---------- Alıştırma verileri
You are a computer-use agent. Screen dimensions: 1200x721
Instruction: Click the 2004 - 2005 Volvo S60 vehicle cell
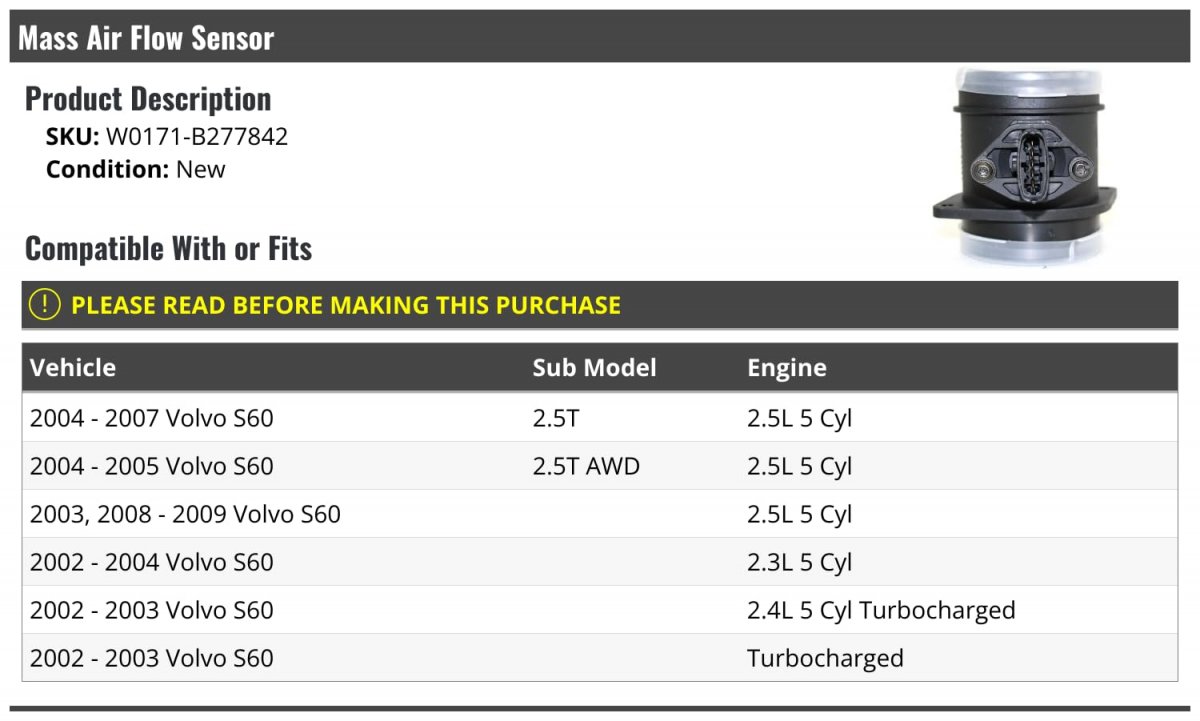(x=152, y=466)
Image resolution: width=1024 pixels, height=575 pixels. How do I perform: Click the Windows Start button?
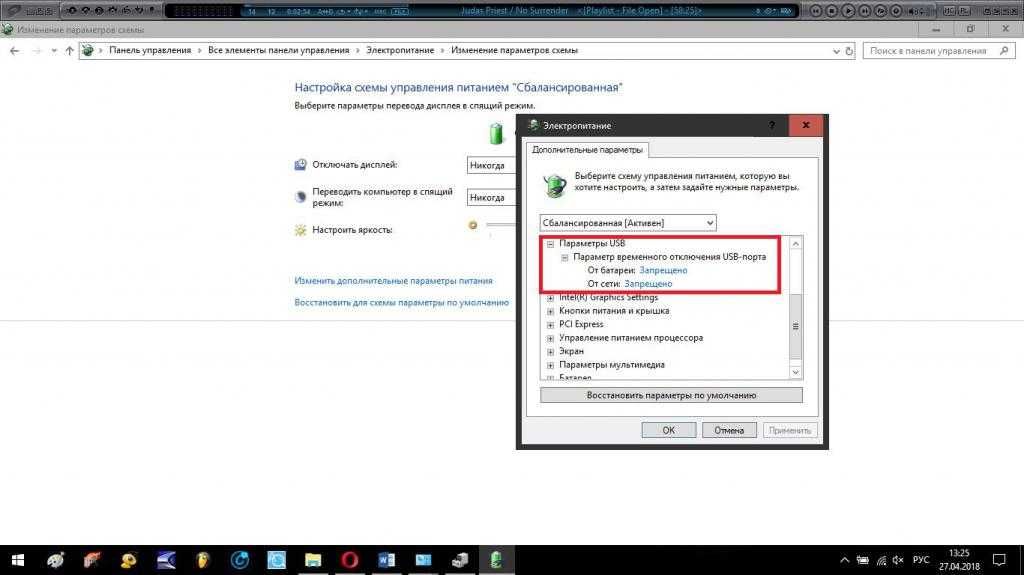[x=17, y=558]
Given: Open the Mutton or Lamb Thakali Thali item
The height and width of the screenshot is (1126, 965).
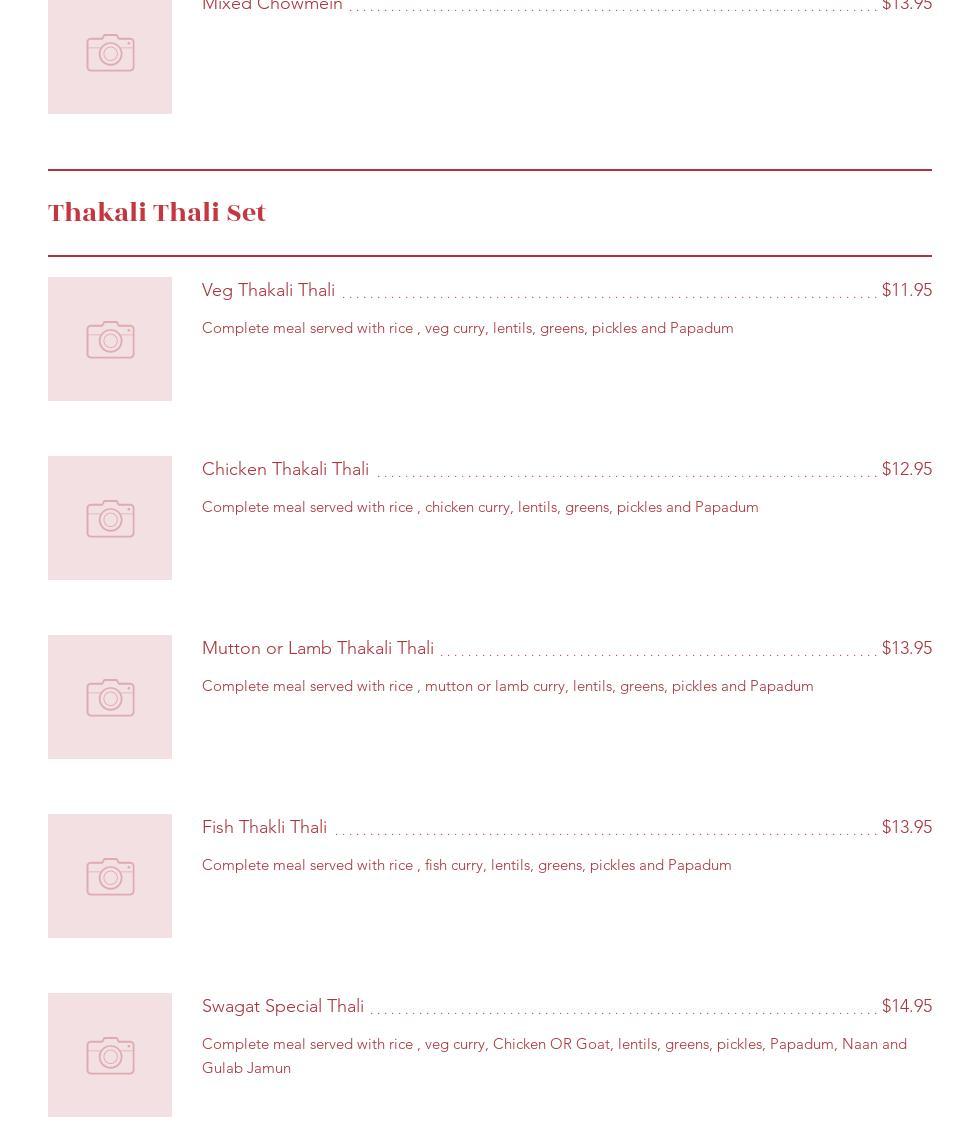Looking at the screenshot, I should 318,648.

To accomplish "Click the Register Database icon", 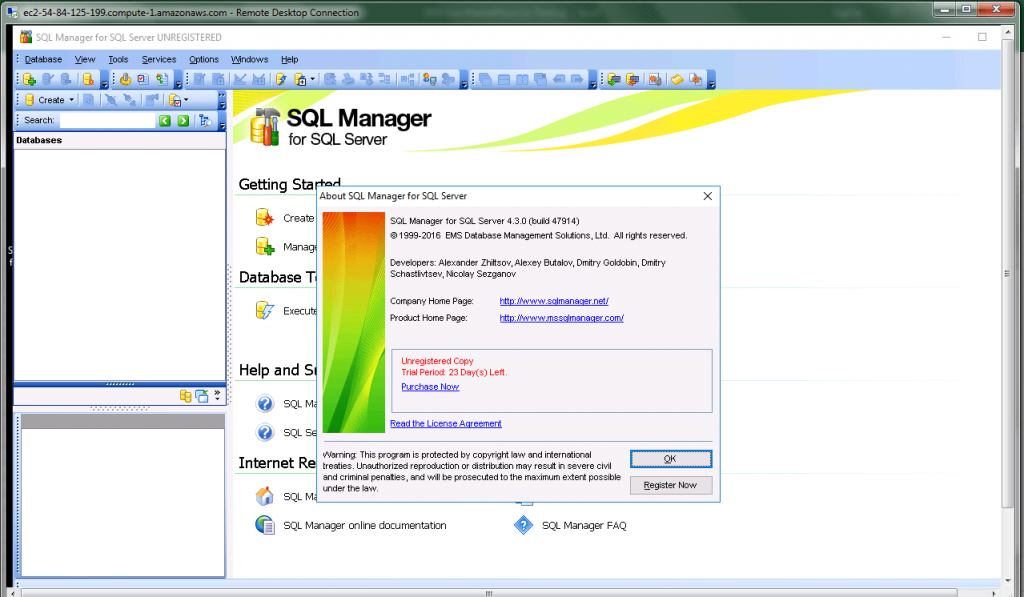I will [29, 79].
--------------------
* Görev yönergesi
Verilerde "height" dizesini içeren kaç satır olduğunu belirtin ve yalnızca sayıyı yazın.

* Görev yanıtı
2